Task objective: Using the records below, transcribe word for word the stretch from the line that contains "Go back with the Previous button" through the line that contains "The image size is (1140, 615).", both end lines included, and nothing else.

Given data:
-.-.-

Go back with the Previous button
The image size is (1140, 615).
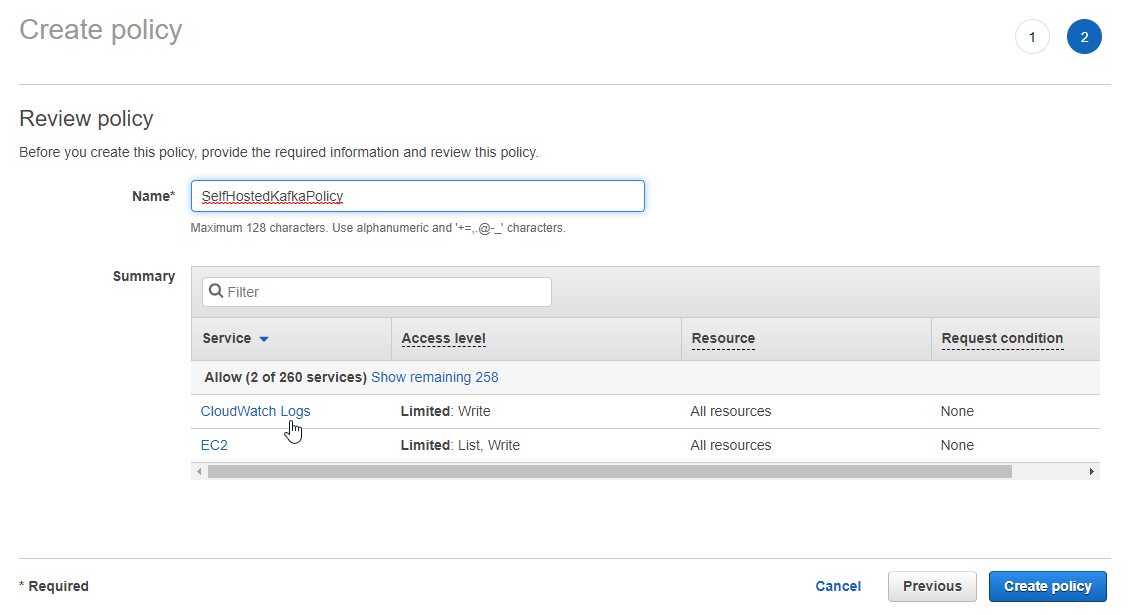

-.-.-

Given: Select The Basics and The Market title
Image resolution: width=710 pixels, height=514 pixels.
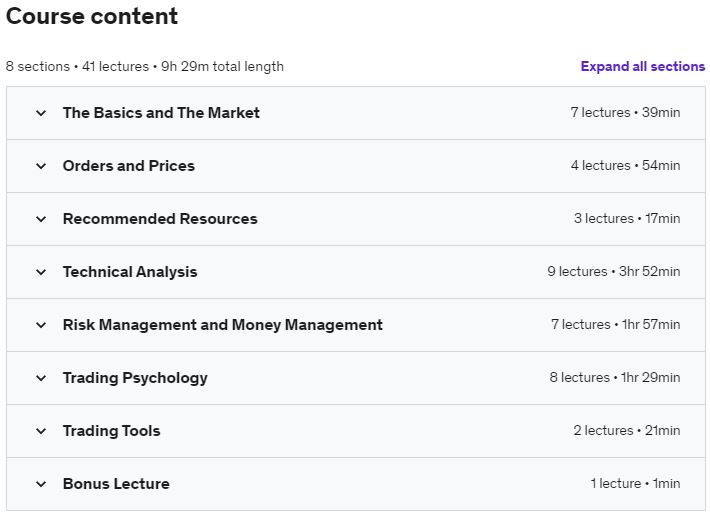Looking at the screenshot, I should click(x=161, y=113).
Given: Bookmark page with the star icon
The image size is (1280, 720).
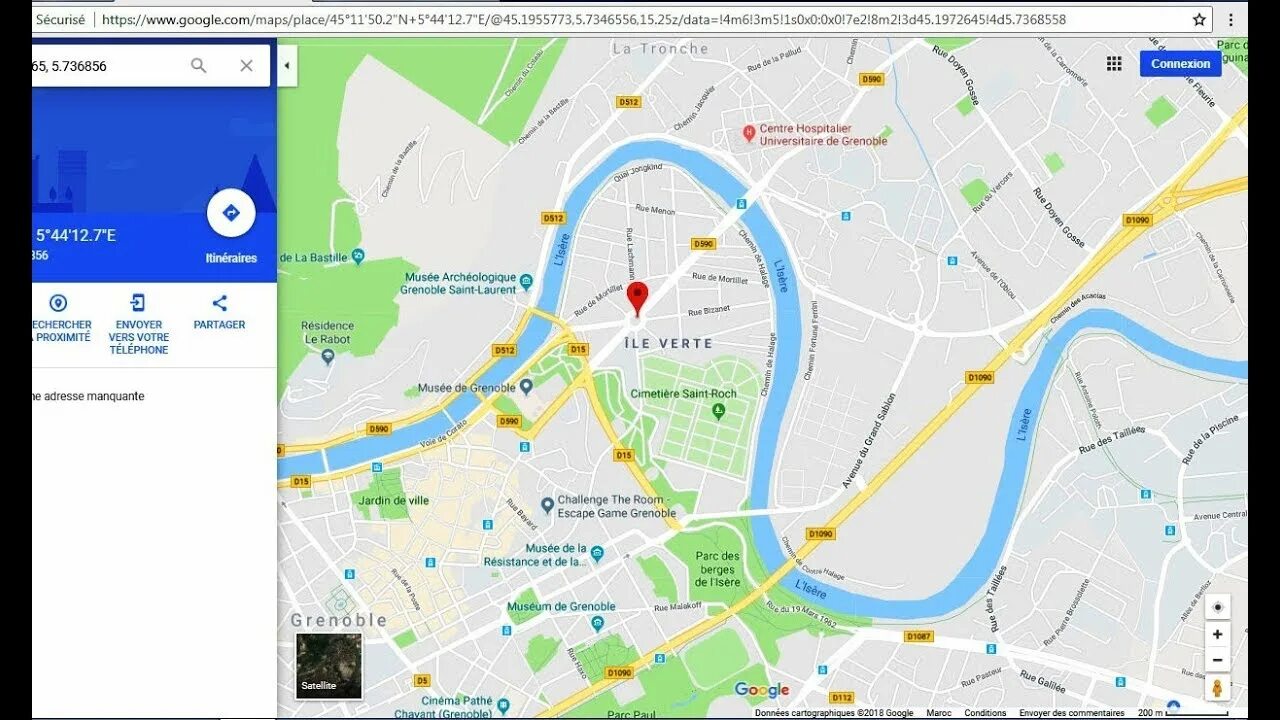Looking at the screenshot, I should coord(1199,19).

-.-.-

Solution to this task:
Go back with the Previous button
The image size is (1140, 615).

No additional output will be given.